The probability of getting a positive test result P(Pos) is: 0.10799999999999998


In [68]:
p_diabetes_pos = (p_diabetes *  p_pos_diabetes )/ p_pos
print('Probability of an individual having diabetes, given that that individual got a positive test result is:\
',format(p_diabetes_pos))

Probability of an individual having diabetes, given that that individual got a positive test result is: 0.08333333333333336


In [77]:
p_pos_no_diabetes = 1 - (0.9)

p_no_diabetes_pos = (p_no_diabetes * p_pos_diabetes) / p_pos

print ('Probability of an individual not having diabetes, given that that individual got a positive test result is:'\
,p_no_diabetes_pos)

Probability of an individual not having diabetes, given that that individual got a positive test result is: 8.250000000000002


### Naive Bayes implementation from scratch for multiple variables

In [78]:
# P(J)
p_j = 0.5

# P(F/J)
p_j_f = 0.1

# P(I/J)
p_j_i = 0.1

p_j_text = p_j * p_j_i * p_j_f
print(p_j_text)

0.005000000000000001


In [79]:
# P(G)
p_g = 0.5

# P(F/G)
p_g_f = 0.7

# P(I/G)
p_g_i = 0.2

p_g_text = p_g * p_g_f * p_g_i
print(p_g_text)

0.06999999999999999


In [80]:
p_f_i = p_g_text + p_j_text
print('Probability of words freedom and immigration being said are: ', format(p_f_i))
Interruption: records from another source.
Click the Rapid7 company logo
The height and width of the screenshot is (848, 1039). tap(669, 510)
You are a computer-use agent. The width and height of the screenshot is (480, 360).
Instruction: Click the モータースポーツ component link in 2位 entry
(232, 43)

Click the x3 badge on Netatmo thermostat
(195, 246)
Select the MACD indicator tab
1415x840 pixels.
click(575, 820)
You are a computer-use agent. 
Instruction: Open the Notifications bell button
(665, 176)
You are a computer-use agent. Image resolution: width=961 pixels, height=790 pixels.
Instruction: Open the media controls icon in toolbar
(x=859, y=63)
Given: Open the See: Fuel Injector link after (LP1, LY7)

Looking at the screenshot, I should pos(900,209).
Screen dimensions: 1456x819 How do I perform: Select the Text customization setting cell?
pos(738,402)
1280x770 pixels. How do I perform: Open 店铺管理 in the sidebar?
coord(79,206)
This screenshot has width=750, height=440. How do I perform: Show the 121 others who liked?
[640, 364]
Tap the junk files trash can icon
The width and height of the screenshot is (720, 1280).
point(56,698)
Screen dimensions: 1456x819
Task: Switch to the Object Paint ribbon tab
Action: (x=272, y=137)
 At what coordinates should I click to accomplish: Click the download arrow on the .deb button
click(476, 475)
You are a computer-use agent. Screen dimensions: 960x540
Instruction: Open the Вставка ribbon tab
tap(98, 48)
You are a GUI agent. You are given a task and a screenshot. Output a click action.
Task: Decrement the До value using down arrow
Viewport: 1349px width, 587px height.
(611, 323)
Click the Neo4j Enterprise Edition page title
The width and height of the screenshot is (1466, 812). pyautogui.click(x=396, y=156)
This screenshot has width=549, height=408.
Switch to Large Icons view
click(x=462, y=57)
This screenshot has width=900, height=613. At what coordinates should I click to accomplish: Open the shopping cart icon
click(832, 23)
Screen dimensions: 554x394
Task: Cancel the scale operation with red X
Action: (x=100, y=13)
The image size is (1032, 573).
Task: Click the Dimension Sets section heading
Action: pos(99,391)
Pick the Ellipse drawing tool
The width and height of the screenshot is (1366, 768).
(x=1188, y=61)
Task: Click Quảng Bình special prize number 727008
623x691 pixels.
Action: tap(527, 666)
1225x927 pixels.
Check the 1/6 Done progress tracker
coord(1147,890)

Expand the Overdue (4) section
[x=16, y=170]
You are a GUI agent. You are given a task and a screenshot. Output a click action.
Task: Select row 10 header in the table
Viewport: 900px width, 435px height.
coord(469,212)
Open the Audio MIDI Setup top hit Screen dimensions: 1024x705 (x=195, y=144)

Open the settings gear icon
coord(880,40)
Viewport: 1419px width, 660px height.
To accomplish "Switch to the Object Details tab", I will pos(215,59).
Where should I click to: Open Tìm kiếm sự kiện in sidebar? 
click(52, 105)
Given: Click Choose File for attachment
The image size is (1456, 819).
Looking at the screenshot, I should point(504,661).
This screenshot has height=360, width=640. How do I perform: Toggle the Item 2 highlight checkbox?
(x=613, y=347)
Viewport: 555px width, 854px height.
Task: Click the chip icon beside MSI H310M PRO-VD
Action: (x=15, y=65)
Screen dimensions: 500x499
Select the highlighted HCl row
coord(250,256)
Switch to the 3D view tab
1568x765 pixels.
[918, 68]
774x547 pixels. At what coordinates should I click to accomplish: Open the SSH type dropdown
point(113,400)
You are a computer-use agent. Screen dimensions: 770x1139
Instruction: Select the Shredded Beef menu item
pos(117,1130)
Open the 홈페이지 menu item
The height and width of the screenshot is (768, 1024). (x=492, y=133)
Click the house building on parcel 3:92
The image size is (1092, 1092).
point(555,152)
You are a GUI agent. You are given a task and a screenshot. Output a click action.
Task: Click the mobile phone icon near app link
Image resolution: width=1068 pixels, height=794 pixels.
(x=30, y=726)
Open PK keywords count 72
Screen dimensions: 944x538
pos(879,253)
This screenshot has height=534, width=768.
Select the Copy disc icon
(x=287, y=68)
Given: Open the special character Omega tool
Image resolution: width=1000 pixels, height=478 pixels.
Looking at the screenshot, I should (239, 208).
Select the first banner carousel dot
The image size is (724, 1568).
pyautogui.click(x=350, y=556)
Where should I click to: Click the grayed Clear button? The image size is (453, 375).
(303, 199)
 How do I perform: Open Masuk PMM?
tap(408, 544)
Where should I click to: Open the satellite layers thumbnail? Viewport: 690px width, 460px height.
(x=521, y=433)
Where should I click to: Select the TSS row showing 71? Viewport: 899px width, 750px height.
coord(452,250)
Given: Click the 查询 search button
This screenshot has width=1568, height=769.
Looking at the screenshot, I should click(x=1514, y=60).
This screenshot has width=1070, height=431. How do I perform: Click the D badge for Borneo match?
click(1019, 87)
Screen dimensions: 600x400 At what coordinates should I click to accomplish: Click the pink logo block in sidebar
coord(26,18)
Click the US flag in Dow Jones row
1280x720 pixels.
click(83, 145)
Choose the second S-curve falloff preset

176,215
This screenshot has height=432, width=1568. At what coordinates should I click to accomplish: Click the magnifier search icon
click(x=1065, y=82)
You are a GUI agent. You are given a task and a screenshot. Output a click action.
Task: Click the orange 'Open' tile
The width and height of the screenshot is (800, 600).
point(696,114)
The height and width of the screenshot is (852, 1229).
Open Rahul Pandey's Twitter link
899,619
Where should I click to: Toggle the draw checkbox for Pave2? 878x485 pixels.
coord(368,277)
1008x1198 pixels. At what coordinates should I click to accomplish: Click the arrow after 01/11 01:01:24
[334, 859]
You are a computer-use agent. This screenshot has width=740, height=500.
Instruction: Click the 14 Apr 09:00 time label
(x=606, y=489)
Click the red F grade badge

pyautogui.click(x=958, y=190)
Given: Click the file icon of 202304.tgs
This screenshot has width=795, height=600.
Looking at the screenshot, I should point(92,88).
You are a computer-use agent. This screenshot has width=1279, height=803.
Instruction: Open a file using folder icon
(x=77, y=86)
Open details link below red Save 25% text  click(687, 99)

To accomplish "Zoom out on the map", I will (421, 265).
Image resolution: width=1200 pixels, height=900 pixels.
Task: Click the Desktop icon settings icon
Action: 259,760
Probability of words freedom and immigration being said are:  0.075


In [82]:
p_j_fi = p_j_text / p_f_i
print('The probability of Jill Stein saying the words Freedom and Immigration: ', format(p_j_fi))

The probability of Jill Stein saying the words Freedom and Immigration:  0.06666666666666668


In [84]:
p_g_fi = p_g_text / p_f_i
print('The probability of Gary Johnson saying the words Freedom and Immigration: ', format(p_g_fi))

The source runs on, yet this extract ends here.